【12/18番外編更新】あまやかしても、いいですか?【完】
とっくに好きになってしまっているから、もしも遼雅さんのこころが私と一緒じゃないのなら、正直に伝えて今後のことを遼雅さんに決めてもらおう。

一人決意して、笑ってしまった。


遼雅さんなら、私が好きになってしまったと言ったら、どうにかして私を好きになる努力をしてくれてしまいそうだ。そうしてくれたらいいなと思っている自分に気づいている。


「……ものすごく、あまえてるのに」


遼雅さんにはうまく伝わっていないのだろうか。

浴室から出て、寝室から持ってきていたルームウェアに着替える。タオルドライした髪をドライヤーにかけて、軽く乾き始めたところで玄関から鍵を回す音が聞こえてきた。

考えもなく、スリッパをつっかけて急いで歩いて、ドアが開かれる前に玄関の前に立った。
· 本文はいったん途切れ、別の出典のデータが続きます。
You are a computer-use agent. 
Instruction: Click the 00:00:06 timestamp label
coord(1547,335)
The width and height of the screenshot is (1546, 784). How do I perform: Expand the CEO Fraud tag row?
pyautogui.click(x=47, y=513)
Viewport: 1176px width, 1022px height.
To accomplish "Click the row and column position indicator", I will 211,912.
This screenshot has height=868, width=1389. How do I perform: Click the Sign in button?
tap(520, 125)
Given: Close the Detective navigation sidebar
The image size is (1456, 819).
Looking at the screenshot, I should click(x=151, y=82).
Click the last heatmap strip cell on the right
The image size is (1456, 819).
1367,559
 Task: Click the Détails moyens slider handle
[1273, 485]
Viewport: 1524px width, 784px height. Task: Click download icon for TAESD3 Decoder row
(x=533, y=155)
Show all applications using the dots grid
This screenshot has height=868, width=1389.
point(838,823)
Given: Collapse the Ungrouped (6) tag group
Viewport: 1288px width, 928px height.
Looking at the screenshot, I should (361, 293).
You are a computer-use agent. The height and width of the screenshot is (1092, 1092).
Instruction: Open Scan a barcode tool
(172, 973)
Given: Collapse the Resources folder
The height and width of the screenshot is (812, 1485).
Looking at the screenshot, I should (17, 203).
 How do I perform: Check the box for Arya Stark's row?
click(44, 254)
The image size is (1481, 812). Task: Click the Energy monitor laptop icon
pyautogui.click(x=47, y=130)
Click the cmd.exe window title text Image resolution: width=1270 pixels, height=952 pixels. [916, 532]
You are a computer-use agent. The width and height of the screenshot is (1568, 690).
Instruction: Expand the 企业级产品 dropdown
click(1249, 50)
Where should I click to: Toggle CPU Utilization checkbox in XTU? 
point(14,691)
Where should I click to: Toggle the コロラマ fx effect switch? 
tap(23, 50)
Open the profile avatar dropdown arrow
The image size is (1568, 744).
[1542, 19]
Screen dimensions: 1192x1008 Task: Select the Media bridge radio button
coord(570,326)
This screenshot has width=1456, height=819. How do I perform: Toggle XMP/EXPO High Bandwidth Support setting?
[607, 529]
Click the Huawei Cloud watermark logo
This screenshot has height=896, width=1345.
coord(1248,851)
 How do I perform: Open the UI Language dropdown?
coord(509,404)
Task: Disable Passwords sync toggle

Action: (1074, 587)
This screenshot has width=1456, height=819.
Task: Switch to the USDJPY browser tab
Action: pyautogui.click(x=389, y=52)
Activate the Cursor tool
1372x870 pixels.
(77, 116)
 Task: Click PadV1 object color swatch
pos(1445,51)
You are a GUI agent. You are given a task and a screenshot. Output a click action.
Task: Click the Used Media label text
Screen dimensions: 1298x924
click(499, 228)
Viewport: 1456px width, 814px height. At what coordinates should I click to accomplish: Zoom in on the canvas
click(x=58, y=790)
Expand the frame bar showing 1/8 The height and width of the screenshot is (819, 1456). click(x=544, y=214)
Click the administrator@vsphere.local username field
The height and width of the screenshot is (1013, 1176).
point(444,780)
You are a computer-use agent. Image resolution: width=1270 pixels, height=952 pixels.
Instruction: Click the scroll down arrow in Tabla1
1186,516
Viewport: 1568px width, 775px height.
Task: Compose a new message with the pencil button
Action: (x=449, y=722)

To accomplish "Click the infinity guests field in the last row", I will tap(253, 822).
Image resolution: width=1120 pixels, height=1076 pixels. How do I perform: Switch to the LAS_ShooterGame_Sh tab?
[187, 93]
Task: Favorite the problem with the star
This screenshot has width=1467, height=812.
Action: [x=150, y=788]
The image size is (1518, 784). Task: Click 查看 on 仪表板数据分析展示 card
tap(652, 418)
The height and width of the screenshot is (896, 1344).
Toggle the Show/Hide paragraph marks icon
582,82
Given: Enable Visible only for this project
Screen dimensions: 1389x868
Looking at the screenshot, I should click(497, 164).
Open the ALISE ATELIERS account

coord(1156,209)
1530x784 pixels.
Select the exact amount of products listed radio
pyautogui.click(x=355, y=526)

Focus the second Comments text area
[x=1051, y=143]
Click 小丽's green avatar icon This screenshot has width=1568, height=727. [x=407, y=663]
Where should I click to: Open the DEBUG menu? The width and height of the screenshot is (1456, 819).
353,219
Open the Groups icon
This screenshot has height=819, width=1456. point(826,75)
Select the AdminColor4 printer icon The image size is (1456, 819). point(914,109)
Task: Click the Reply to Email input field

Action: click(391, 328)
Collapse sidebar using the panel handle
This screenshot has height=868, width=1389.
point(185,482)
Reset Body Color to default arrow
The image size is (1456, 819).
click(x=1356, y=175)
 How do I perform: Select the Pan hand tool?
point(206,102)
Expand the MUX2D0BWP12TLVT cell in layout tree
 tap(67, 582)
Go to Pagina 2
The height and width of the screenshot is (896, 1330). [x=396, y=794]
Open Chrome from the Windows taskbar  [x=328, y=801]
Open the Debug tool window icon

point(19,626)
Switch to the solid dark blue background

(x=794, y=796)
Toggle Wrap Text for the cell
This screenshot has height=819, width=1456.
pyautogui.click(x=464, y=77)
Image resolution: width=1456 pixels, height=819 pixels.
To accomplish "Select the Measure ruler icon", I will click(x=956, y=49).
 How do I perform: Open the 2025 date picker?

想像するよりも荒っぽく開かれた扉の先に、予想通りの人が立っているのを見つけたら、ついさっきまでの悩みなんて全部忘れて頬が勝手に笑ってしまう。


「遼雅さん」

「……柚葉?」

「おかえりなさい」


遼雅さんの目の前まで、あともう一歩踏み出したら、彼は私をまじまじと見つめてから、こわばっていた肩の力を抜いたように見えた。

かなり疲れてしまったのだろうか。

無意識にコートを受け取ろうと思って、両手の掌が出てしまった。